Your work with the Sister Schools Program will help to give the Darfuris hope as well as a more global academic foundation, and that is important in building their focus on their future. It is amazing how they continue to try to help themselves despite the lack of resources and their need to rely on humanitarian aid for daily survival instead of their past self-sufficiency.

We’ll be thinking of you as we fast in solidarity with you & Yuen-Lin (& KTJ in spirit). None of your efforts can be considered “trivial” when they come from such a big heart. As our Darfuri friend, Kaltoum, remarked when thanking all the anti-genocide people for their help, “You are VERY good.”

Blessings,

Lisa

Hello Lisa:

It was a rough day. We always use the word resilience over and over on these trips, and it’s because the people that we meet, like Adef, define resilience. Education is definitely a part of the solution for the people in the camps. It’s what they believe is needed for their children to have a future.

Thanks for always being there, Lisa.

Gabriel

gabe, following comment is on starvation. hope it is not too long. there was so much to say, i had to really cut and cut.

Hunger, Malnutrition and Starvation

Hunger is ‘not enough food’ to satisfy body needs. It results in ravenous hunger, eating nearly anything available and lots of it.
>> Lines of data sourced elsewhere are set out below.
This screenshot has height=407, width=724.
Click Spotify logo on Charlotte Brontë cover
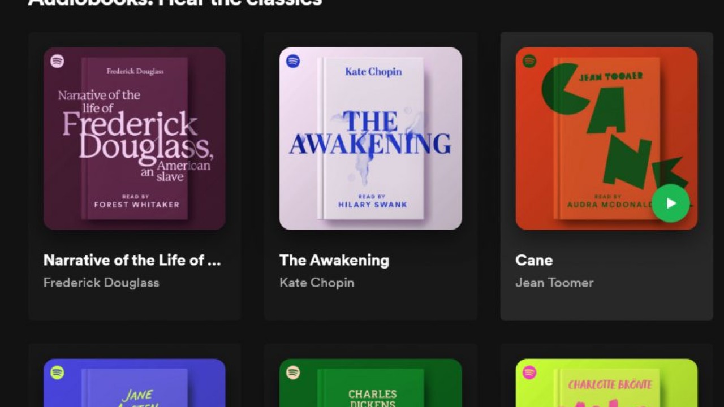529,373
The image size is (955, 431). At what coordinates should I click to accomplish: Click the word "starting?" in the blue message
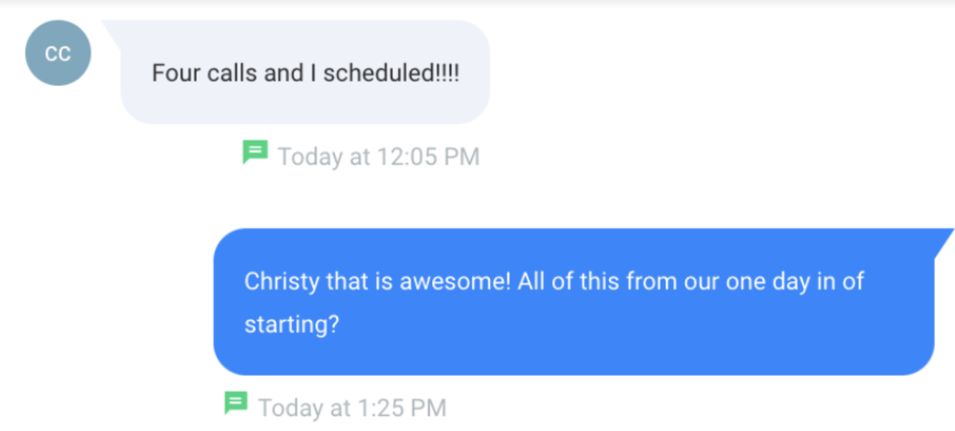point(292,324)
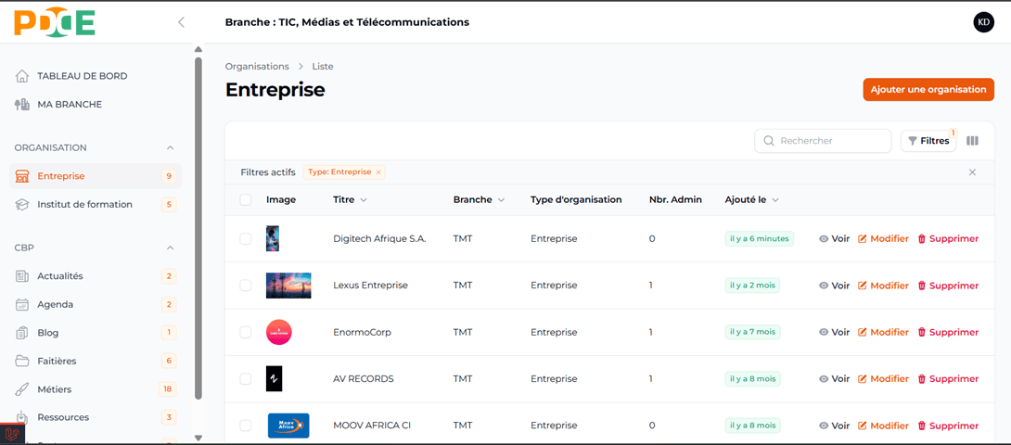This screenshot has height=445, width=1011.
Task: Open Institut de formation in sidebar
Action: coord(84,204)
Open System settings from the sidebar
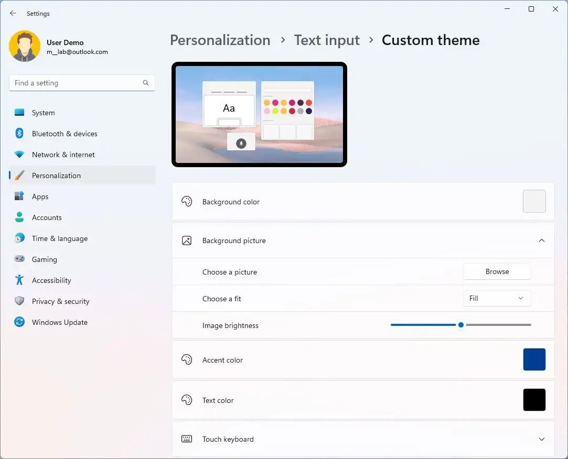Screen dimensions: 568x459 43,113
Eventually, the body adjusts but the appetite doesn’t.

Malnutrition results from lack of balanced food intake, which must include protein, fats, carbohydrates, vitamins and minerals; all of these are necessary to properly utilize food. When food is not readily available, the body is thrown off balance, which results in weight loss from the digestion of body fat first, then muscle, then vital organs to keep the body alive. Internally, there are adjustments made: vital organs survive upon foodstuffs which ordinarily could not be used.

The weight loss becomes extreme as malnutrition becomes starvation. The skin hangs on the body, the facial contours change with temple wasting as a giveaway sign. Hair begins to lose pigment, thin, and then fall out. The person becomes so weak that appetite is radically diminished: the effort to eat and the energy needed to digest exceed bodily strength. Lethargy, apathy and onset of opportunistic diseases (bacterial, parasitic) besiege the helpless system.

In closed circumstances, such as prison camps or punishment, death from starvation follows. In open circumstances, such as starving populations, disease usually kills first.

Worth mentioning here is Kwashiorkor, a disease of children caused by protein deficiency in malnutrition. Malnourished children eat whatever vegetables or roots they can find; protein is not available. Signs of this are orange hair, swollen bellies from liver disease, vomiting, diarrhea (which contains undigested food), ulcerated peeling skin and sloughing of tissue/development of ulcers throughout the digestive tract. Extreme pain is present. The ulcers are entry points for bacteria and death usually occurs from overwhelming infection.